Average lifespans are one to three years. The maximum lifespan for the pocket gopher is about five years. Some gophers, such as those in the genus Geomys, have lifespans that have been documented as up to seven years in the wild.

Most gophers have brown fur that often closely matches the color of the soil in which they live. Their most characteristic features are their large cheek pouches, from which the word "pocket" in their name derives. These pouches are fur-lined, can be turned inside out, and extend from the side of the mouth well back onto the shoulders. Gophers have small eyes and a short, hairy tail, which they use to feel around tunnels when they walk backwards.

Pocket gophers have often been found to carry external parasites including, most commonly, lice, but also ticks, fleas, and mites. Common predators of the gopher include weasels, snakes, and hawks.

=== Behavior ===
All pocket gophers create a network of tunnel systems that provide protection and a means of collecting food. They are larder hoarders, and their cheek pouches are used for transporting food back to their burrows. Gophers can collect large hoards. Unlike ground squirrels, gophers do not live in large communities and seldom find themselves above ground. Tunnel entrances can be identified by small piles of loose soil covering the opening. Burrows are in many areas where the soil is softer and easily tunneled. Gophers often visit vegetable gardens, lawns, or farms, as they like moist soil (see Soil biomantle). This has led to their frequent treatment as pests.

Gophers eat plant roots, shrubs, and other vegetables such as carrots, lettuce, radishes, and any other vegetables with juice. Some species are considered agricultural pests. The resulting destruction of plant life then leaves the area a stretch of denuded soil. At the same time, the soil disturbance created by turning it over can lead to the early establishment of ecological succession in communities of r-selected and other ruderal plant species. The stashing and subsequent decomposition of plant material in the gophers' larder can produce deep fertilization of the soil.

Pocket gophers are solitary outside of the breeding season, aggressively maintaining territories that vary in size depending on the resources available. Males and females may share some burrows and nesting chambers if their territories border each other, but in general, each pocket gopher inhabits its own individual tunnel system. Although they attempt to flee when threatened, they may attack other animals, including cats and humans, and can inflict serious bites with their long, sharp teeth.
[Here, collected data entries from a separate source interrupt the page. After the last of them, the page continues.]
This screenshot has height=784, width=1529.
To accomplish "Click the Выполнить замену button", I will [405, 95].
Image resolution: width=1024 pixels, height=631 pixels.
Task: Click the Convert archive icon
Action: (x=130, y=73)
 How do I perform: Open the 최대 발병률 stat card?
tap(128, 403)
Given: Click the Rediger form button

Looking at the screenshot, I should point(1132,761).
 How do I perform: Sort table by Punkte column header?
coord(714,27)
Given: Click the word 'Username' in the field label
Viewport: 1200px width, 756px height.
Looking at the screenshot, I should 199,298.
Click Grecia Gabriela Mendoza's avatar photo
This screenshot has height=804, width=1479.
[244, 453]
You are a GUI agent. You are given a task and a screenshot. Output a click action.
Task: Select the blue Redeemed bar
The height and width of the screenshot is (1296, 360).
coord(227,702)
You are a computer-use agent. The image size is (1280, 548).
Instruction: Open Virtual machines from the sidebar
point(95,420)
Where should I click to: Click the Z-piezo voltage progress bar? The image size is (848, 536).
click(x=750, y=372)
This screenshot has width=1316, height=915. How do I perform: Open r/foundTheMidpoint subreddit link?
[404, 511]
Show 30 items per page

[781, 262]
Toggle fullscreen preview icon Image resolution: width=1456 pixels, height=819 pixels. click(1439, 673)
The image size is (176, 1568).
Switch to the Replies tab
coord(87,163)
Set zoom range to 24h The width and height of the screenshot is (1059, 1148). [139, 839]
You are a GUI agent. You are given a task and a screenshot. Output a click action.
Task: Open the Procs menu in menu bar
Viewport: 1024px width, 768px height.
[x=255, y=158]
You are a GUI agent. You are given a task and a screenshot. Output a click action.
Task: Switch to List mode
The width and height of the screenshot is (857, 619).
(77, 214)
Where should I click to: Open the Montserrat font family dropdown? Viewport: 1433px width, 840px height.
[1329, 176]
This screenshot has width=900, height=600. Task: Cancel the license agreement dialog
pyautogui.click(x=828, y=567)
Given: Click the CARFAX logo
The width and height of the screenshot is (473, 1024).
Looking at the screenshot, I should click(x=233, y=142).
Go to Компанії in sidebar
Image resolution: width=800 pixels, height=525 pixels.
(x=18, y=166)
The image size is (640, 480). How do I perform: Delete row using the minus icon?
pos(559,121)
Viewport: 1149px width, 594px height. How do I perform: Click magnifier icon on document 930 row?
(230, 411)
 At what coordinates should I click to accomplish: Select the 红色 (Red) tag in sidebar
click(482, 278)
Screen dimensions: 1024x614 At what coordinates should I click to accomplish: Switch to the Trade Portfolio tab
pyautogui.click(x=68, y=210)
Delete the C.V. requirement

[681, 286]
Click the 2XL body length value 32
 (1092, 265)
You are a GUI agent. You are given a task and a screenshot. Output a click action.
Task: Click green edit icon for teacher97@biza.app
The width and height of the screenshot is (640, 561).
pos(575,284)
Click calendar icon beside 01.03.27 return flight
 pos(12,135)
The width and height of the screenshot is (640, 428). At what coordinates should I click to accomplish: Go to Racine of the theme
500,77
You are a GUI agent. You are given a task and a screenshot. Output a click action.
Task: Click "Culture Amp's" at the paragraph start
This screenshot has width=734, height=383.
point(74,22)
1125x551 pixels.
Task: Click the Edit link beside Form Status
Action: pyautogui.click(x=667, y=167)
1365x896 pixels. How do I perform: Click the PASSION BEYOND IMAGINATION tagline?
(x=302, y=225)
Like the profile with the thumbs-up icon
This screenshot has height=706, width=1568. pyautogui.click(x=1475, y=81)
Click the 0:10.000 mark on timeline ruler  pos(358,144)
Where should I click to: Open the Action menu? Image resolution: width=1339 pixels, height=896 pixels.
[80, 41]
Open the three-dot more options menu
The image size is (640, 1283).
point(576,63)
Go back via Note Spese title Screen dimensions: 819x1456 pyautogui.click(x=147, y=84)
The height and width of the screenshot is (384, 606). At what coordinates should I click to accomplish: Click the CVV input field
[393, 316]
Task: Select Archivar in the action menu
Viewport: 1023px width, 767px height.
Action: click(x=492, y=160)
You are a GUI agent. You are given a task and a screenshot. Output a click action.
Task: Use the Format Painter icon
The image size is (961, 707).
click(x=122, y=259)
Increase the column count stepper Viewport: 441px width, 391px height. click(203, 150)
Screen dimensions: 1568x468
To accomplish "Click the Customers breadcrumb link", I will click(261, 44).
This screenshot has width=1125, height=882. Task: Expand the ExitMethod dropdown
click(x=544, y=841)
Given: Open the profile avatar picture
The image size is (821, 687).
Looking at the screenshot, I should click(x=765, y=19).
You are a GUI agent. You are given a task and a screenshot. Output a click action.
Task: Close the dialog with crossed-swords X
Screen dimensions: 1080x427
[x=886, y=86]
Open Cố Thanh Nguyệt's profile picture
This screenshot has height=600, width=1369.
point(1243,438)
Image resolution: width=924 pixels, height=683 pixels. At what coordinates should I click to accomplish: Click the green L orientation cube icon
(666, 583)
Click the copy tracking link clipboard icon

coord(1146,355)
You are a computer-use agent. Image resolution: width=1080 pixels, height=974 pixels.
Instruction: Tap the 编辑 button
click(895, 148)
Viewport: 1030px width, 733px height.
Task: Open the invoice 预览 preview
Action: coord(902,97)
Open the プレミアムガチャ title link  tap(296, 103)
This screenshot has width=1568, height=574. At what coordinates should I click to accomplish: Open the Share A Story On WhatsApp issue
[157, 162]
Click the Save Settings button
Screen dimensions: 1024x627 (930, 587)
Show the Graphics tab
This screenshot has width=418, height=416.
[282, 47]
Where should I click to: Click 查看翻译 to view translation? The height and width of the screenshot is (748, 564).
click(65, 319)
Depending on the species and local conditions, pocket gophers may have a specific annual breeding season, or may breed repeatedly through the year. Each litter typically consists of two to five young, although this may be much higher in some species. The young are born blind and helpless and are weaned when around 40 days old.

==Control==
Geomys and Thomomys species are classed as "prohibited new organisms" under New Zealand's Hazardous Substances and New Organisms Act 1996, preventing them from being imported into the country.

== Classification ==

Much debate exists among taxonomists about which races of pocket gophers should be recognized as full species, and the following list cannot be regarded as definitive.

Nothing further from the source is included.